Jan-28 - Feb-03, 2002
US budget surplus gone
The huge US government budget surplus — which one year ago
was estimated at $5.6 trillion over 10 years — is set to disappear as the
effects of the economic slowdown and the Bush administration tax cuts take
effect.
New estimates by the Congressional Budget Office (CBO) show
that most of the projected surplus will not now materialise.
The new estimate suggests that the total surplus will only be
$1.6 trillion — and nearly all of that will be a surplus that the social
security trust funds are obliged to build up to meet future obligations.

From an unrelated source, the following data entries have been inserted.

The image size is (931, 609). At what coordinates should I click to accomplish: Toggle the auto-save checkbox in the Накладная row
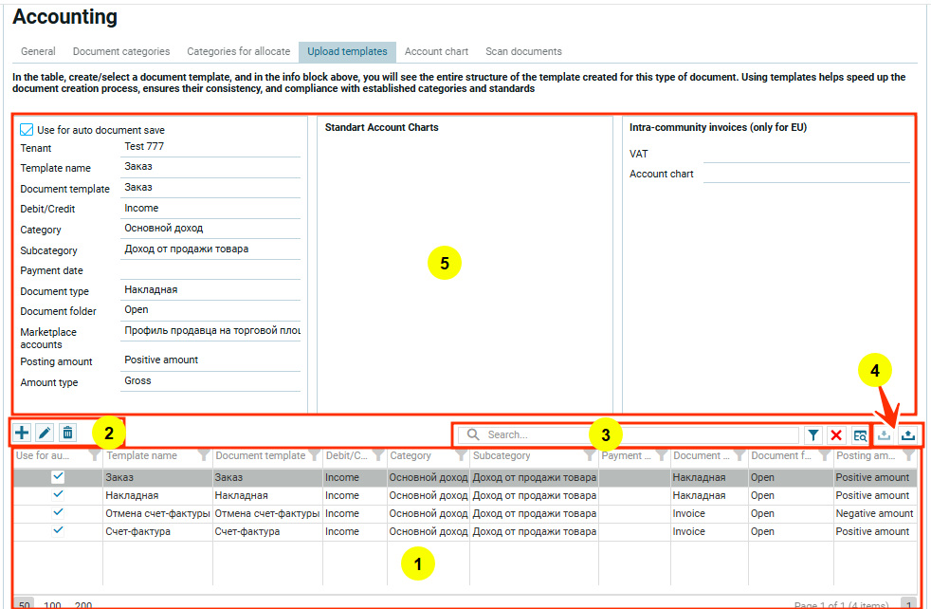58,495
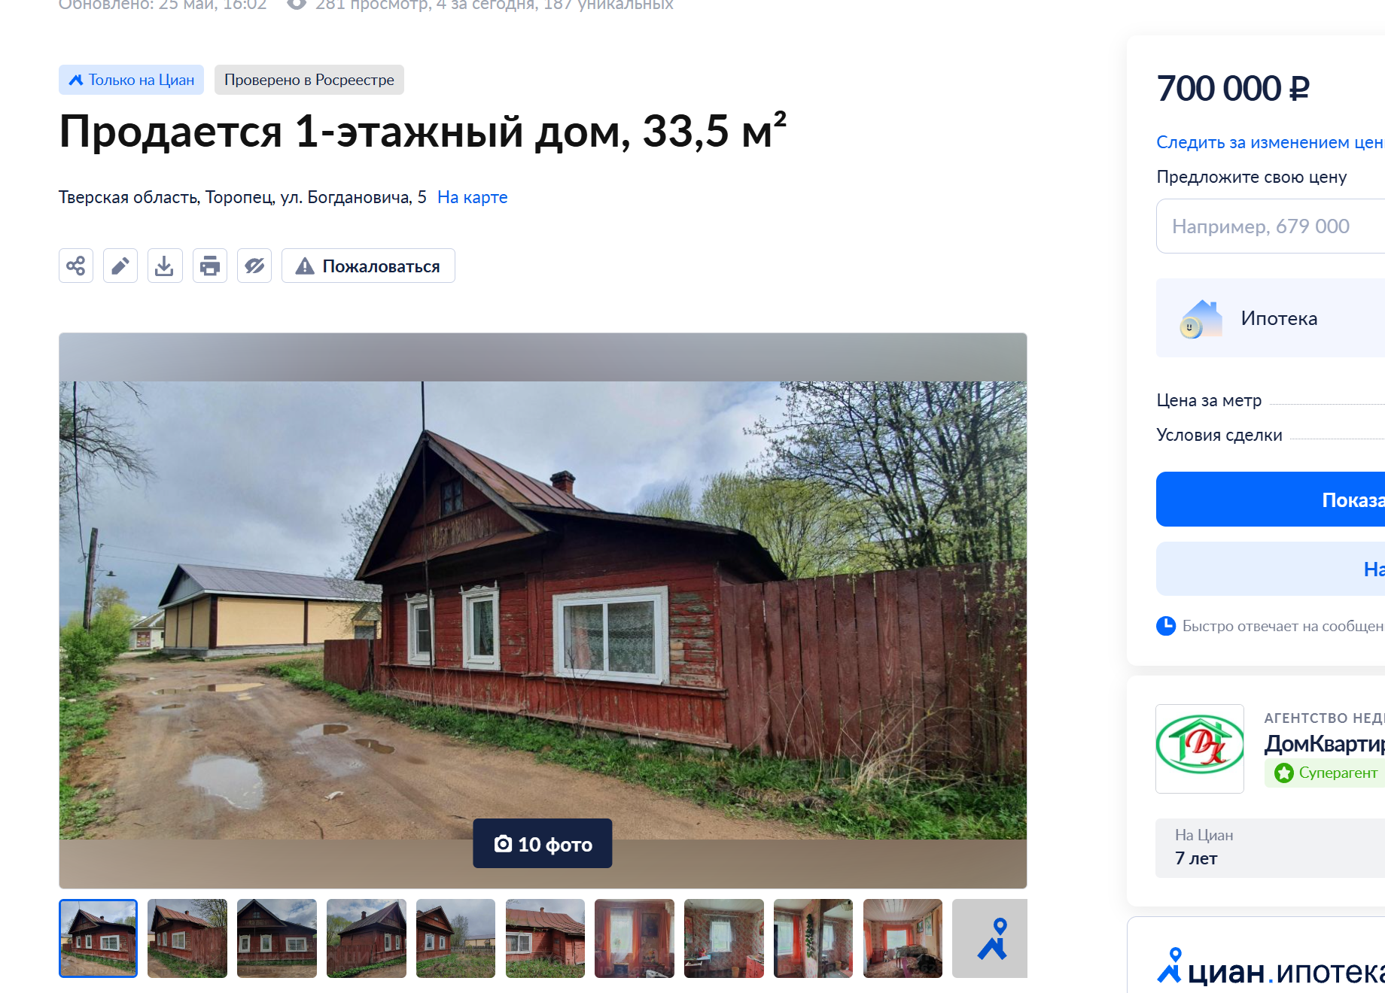Select the last interior photo thumbnail
This screenshot has width=1385, height=993.
tap(903, 938)
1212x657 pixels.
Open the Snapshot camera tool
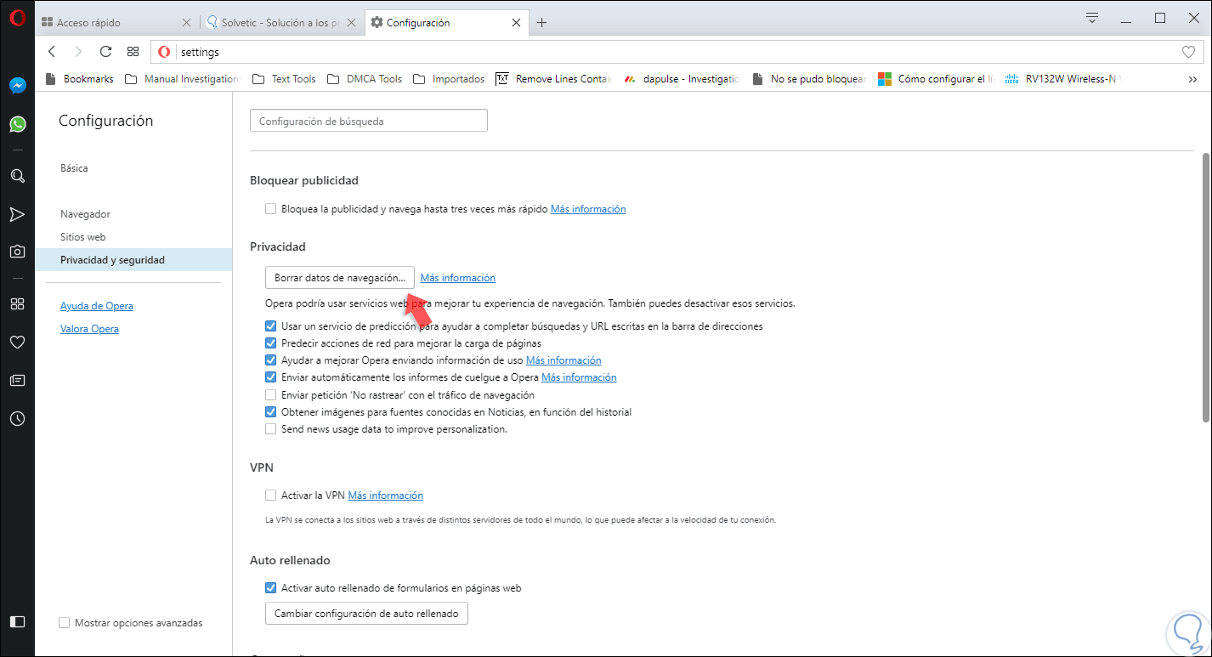pos(17,252)
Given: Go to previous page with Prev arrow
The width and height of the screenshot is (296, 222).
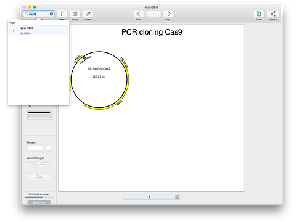Looking at the screenshot, I should point(138,14).
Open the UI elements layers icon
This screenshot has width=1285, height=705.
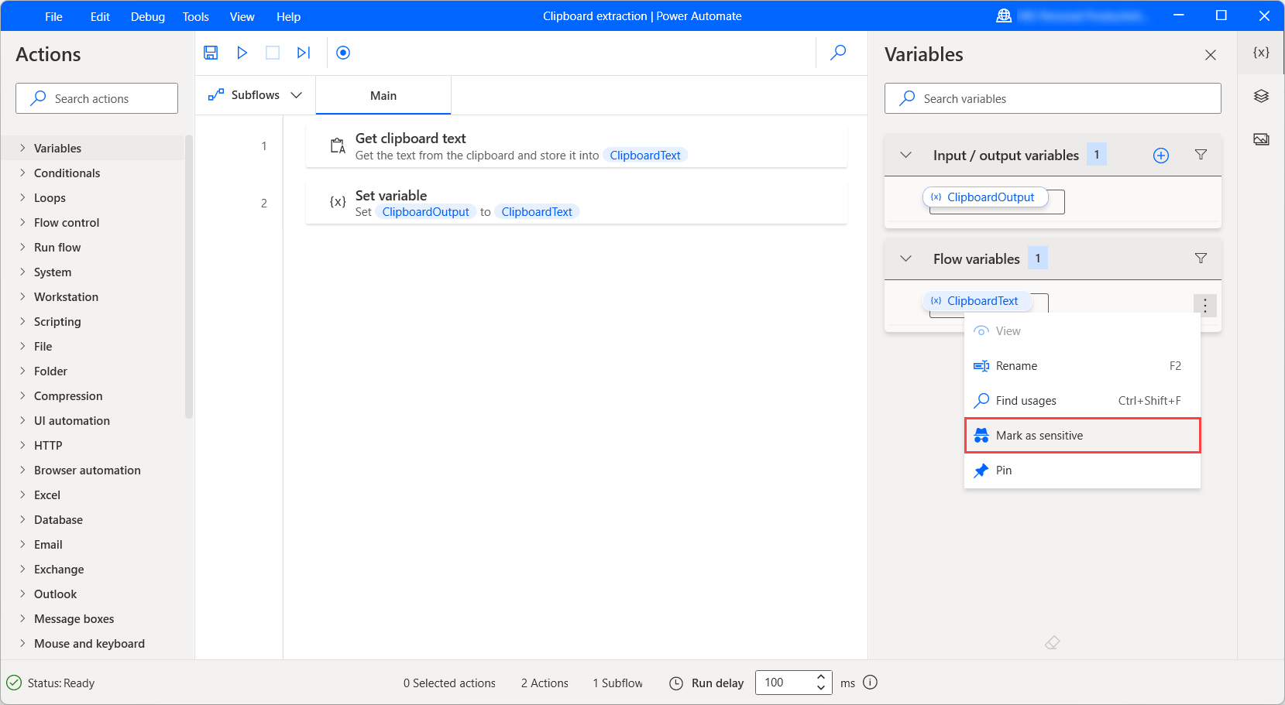[1261, 96]
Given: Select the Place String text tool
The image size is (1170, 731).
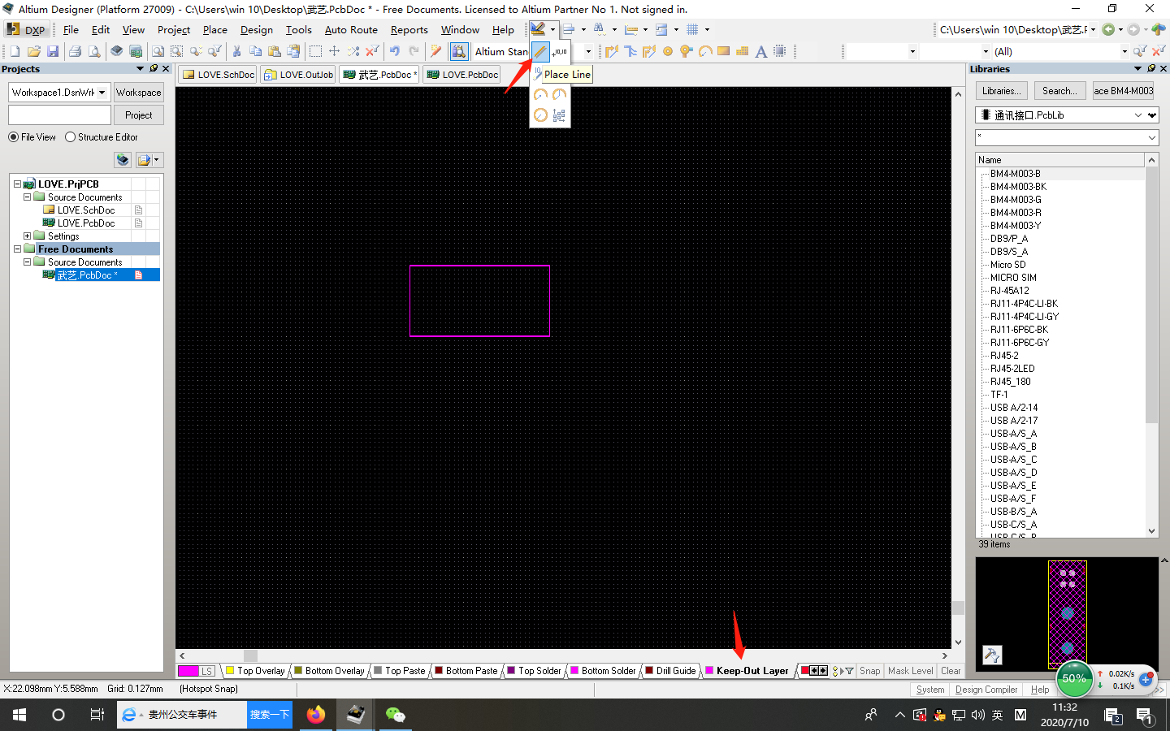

The CBO says that slower growth will shave $1 trillion off
its estimates of a budget surplus in the next decade, while increased spending
commitments will add more than $500bn.
And debt interest payments are forecast to increase by
$500bn.
But the biggest contribution to the declining surplus are the
tax cuts, which amount to $1.3 trillion.
In all, the CBO says that Congressional actions have made up
60% ($2.6 trillion) of the revisions.
And it points out that in the next two years, the overall
Federal budget is now expected to go into deficit for the first time in four
years a dramatic turnaround from projected surpluses of more than $300bn made
earlier in the year.
As budget hearings opened, Democrats attacked the Bush
administration's handling of the economy.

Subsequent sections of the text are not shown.